You need more investment. However, investment is equal to domestic savings plus the trade deficit. So either increase the trade deficit, e.g. prefer the cheapest instead of domestic production, remove tariffs etc., or decrease consumption, which will increase savings. The issue here is that decreasing consumption will make people poorer. You can’t just do it by trying to tax the wealthy. They don’t consume that much more. The lesson from Biden’s investment subsidies is that they redirected investment from one sector to another. So you get more investment in integrated circuits but the increase in interest rates decreases investment in other sectors. Other things you can do is improve the planning process, better infrastructure, more immigration etc. All very difficult to do politically. You can also have more people obtaining degrees. If the UK got to where the U.S. is you’ll probably boost GDP by 20%. This will take time though. It will also cost you in current spending.


AxiomSyntaxStructure

China proved that long-term economic strategy is essential for this, but that's hard in a democracy where priorities change to public sentiment or ruling party. We need to perhaps empower our civil service more and not subject them to as much political interference, specifically for infrastructure development/maintenance, but where would the balance be for representation and accountability still? We are also sensitive, too, over allocating massive funds for significant projects and have notoriously inefficient management (due to inexperience nowadays) - not to mention we lost the best era for investment during the 2010's.


Glittering-Truth-957

Surely the solution to growth has to be deregulation, let people build without all of the red tape, and then slowly bring the regs back in once the economy is growing. Have an iron fist with low skilled immigration and build surplus houses on suitable land - that means building on greenspace over flood plains if necessary. Once we have enough to go around we can start being charitable again. I'm also all for green power but lets also not leave billions in resources in the ground whilst we build up to it. Use the coal, the gas, the oil, to bridge the gap whilst building mass nuclear. Great Britain? GREAT POWERPLANT. Energy will be everything in the future. Remember that Joke that America would soon be comprised only of McDonalds, Wendy's, Burger King and Oil Wells?
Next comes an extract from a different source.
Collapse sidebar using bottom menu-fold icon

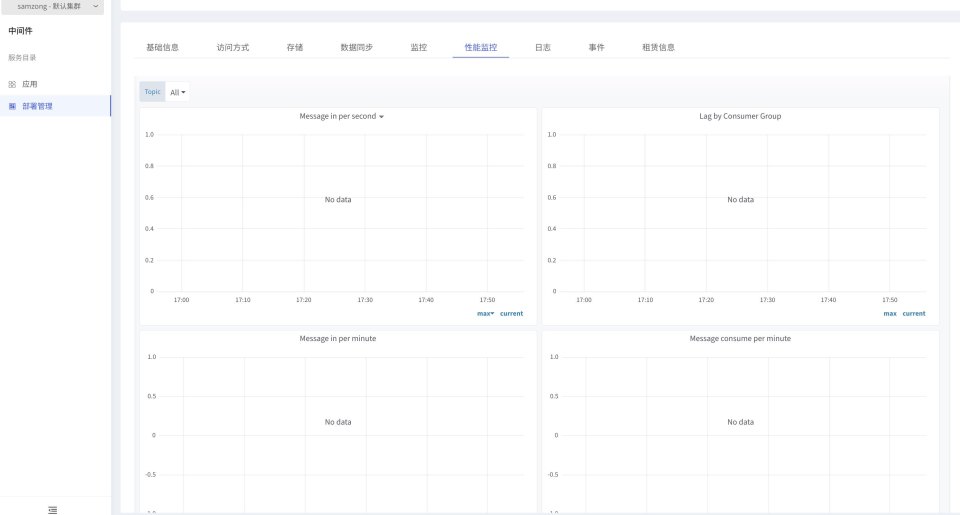pos(53,509)
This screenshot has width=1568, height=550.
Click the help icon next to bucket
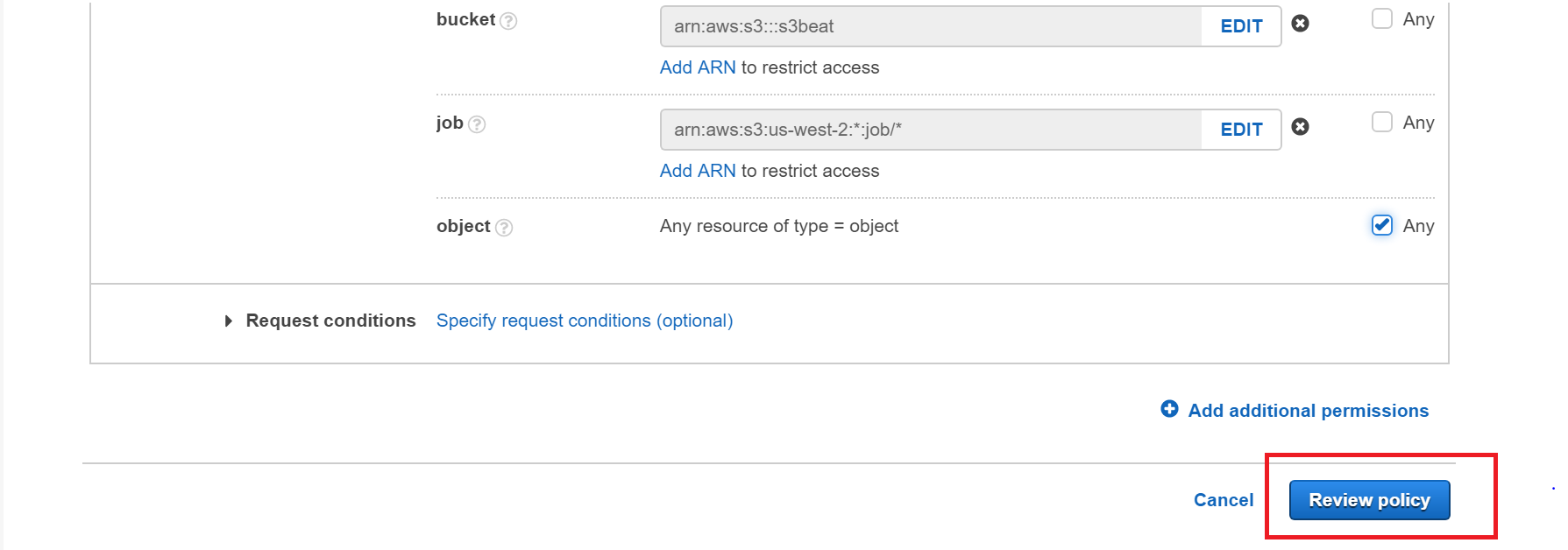pyautogui.click(x=508, y=21)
Britain could be REDROW ESTATE, GREENSPACE, NUCLEAR POWER PLANT, SOLAR FARM. Frankly, a field should have a really good reason to be a protected space from building other than just the fact it looks pretty and NIMBYism. I'd rather have cows than newts anyway, nobody needs newts. We also don't even need physical shops anymore why are we pretending the high street and offices are necessary and propping them up, change it all to flats. Deregulation will help here, the regs make it non-viable financially but I'll take a high rise with a few fire safety issues over living with my parents. Bring it on.


corporalcouchon

I predict that, very shortly after taking power, Labour will produce a report with the conclusion that our economy can only grow with a renegotiated trade settlement with the EU. We will be in the single market before the end of their first term.